Segment Start: Information provided
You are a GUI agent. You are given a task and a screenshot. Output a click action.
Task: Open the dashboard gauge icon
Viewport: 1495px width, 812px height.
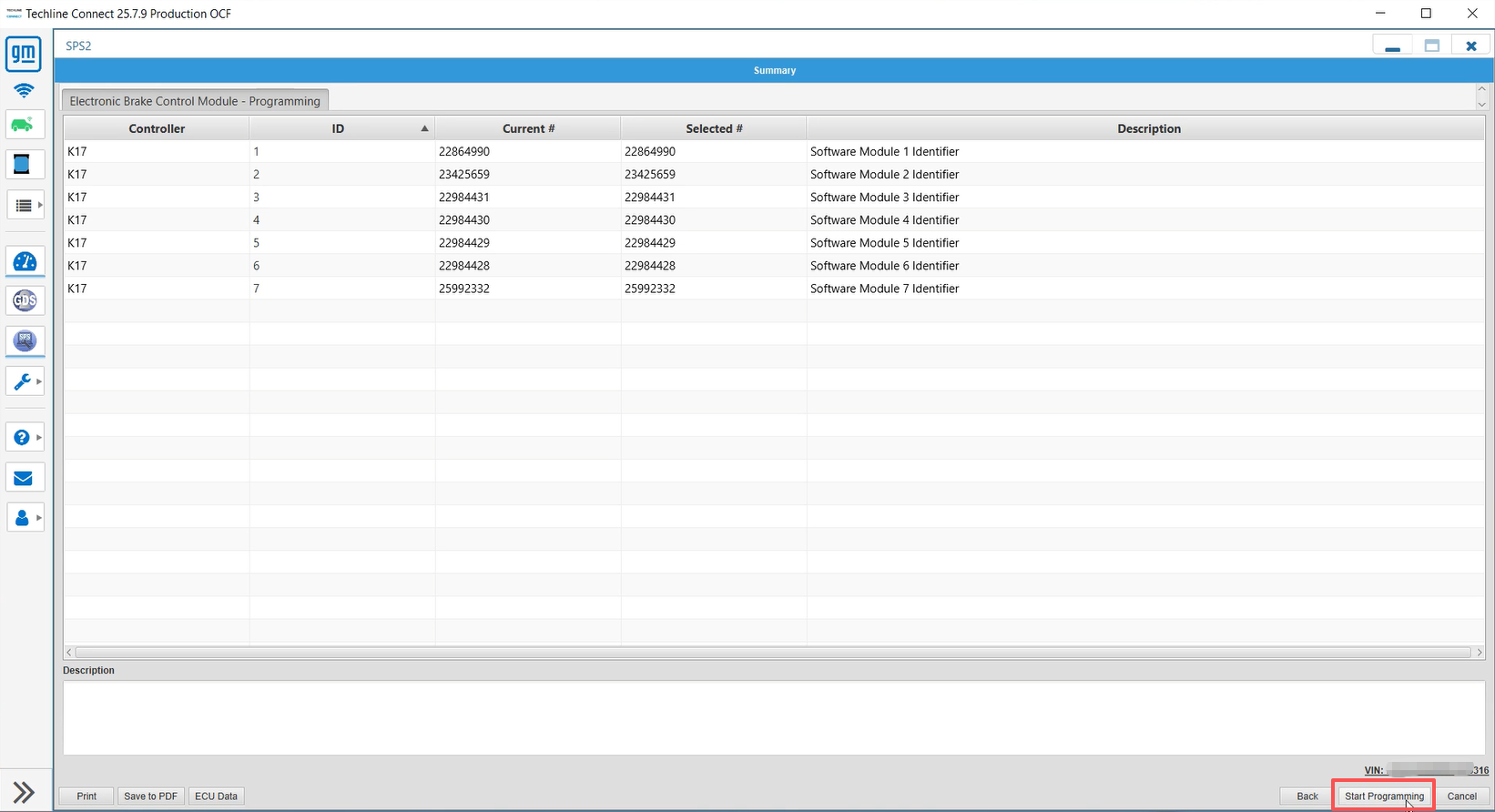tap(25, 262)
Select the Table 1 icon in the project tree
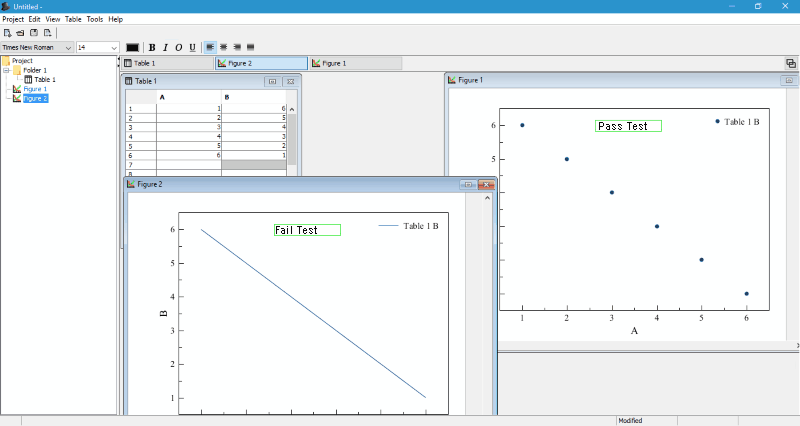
Segment End: Information provided
Your instructions
Lines of the data above that include the string "icon" must each be copied.

Answer to this task
Task: Open the dashboard gauge icon
Select the Table 1 icon in the project tree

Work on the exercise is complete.